On May 3, Xerox announced that the settlement agreement it had reached with Carl Icahn and Darwin Deason on May 1, 2018 has expired in accordance with its terms. As previously stated, the agreement would have become effective upon execution of stipulations discontinuing the Deason litigation with respect to the Xerox defendants. In the absence of such stipulations, the agreement expired at 8:00 p.m. ET on May 3, 2018.
Xerox and its Board of Directors recognize the uncertainty caused by the developments of the past several days among the company’s investors and other stakeholders.
The Xerox Board and management team remain focused on driving continued improvement in financial and operational performance, and will consider all options to create value for the company and its shareholders.
Shortly after Xerox sent this release, Icahn and Deason released the following, announcing their open letter to Xerox shareholders.
CARL ICAHN AND DARWIN DEASON RELEASE OPEN LETTER TO XEROX SHAREHOLDERS
Xerox’s Two Largest Individual Shareholders Confirm Expiration of Previously Announced Settlement Agreement
Xerox Board Commits Additional Intentional Breaches of Fiduciary Duties
Call for Xerox Board to Terminate Proposed Transaction with Fuji, Hire John Visentin as CEO and Resign as Directors
New York, New York, May 4, 2018 – Today Carl Icahn and Darwin Deason released the following open letter to shareholders of Xerox Corporation (NYSE: XRX):
At 8:00 pm ET on Thursday night, the settlement agreement we entered into with Xerox and a unanimous Xerox Board earlier this week expired without the Xerox Board permitting the agreement to take effect, once again intentionally violating their fiduciary duties to Xerox shareholders by pursuing their own brazen self-interest.
This occurred just 48 hours after Xerox issued a press release that included the following unanimous statement from the Xerox Board:
“an immediate resolution of the pending litigation and proxy contest is in the best interest of [Xerox] and all [its] stakeholders.”
This inexplicable turn of events occurred for one reason only: the Xerox Board recklessly refused to follow through with the leadership and governance changes we agreed to, demanding unprecedented additional approvals for their own personal self-interest.

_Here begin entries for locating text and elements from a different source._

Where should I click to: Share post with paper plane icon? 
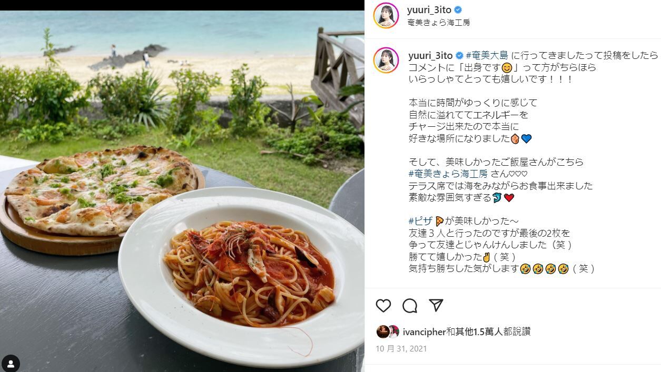tap(436, 305)

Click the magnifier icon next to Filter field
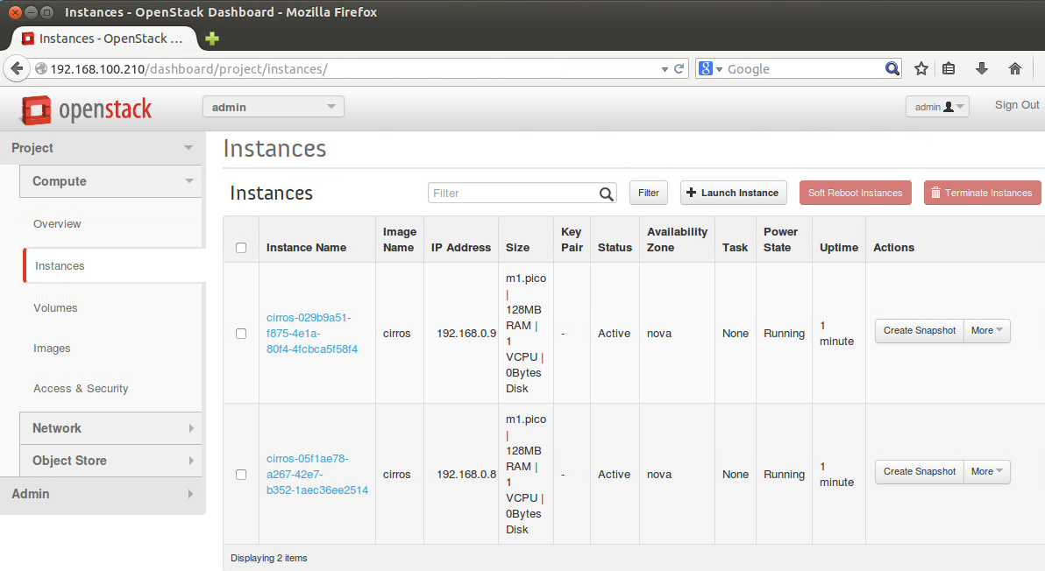tap(605, 193)
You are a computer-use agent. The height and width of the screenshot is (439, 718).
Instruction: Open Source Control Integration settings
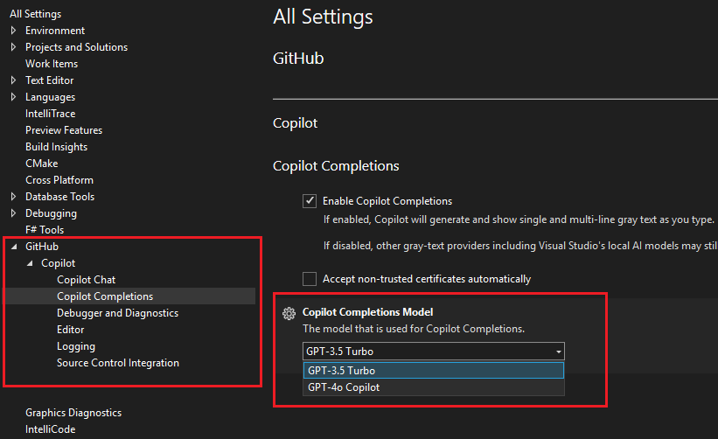[x=118, y=363]
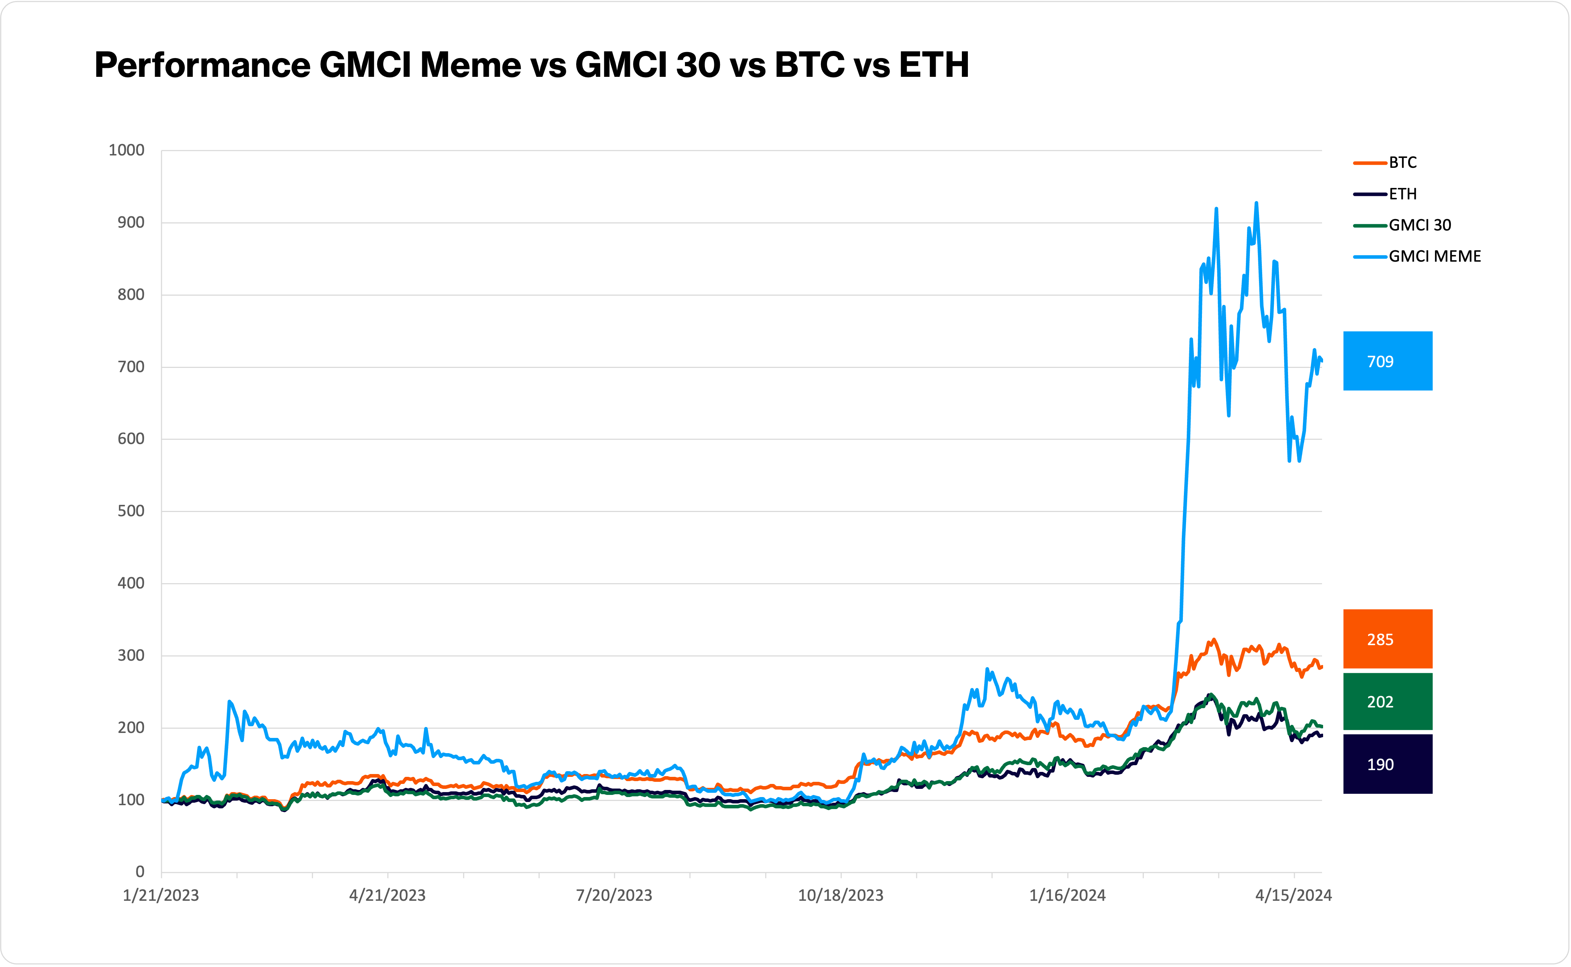Click the 4/21/2023 x-axis date label
This screenshot has height=967, width=1571.
pyautogui.click(x=387, y=895)
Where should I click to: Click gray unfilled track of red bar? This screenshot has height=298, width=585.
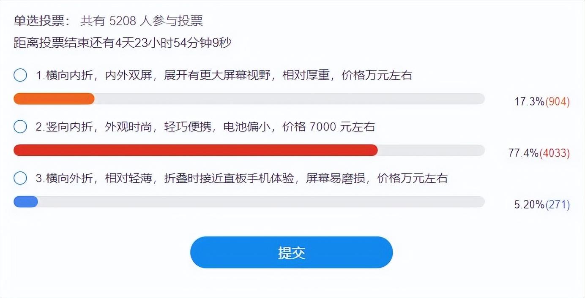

An expansive release from us and the Company was not enough. Fully insured, robust indemnification rights were not enough. The Xerox Board declined to take the actions they unanimously approved as in the best interest of Xerox shareholders unless they obtained additional unprecedented protections from the court, which all parties (and the judge!) agree are not required under applicable law.
The brazen self-interest of the Xerox Board defies description.
Over the next few months, we intend to see that “massively conflicted” Jeff Jacobson and old guard directors like Bob Keegan, Ann Reese and Chuck Prince, who have already done so much damage to the company, and are continuing to do more damage with these actions, are held fully and personally liable for their misconduct. Similarly, we intend to see that Fujifilm is held fully liable as an aider and abettor of the continuing breaches of fiduciary duties by those directors.
We will continue our fight to rescue and revitalize Xerox, as so many of our fellow shareholders have been encouraging us to do.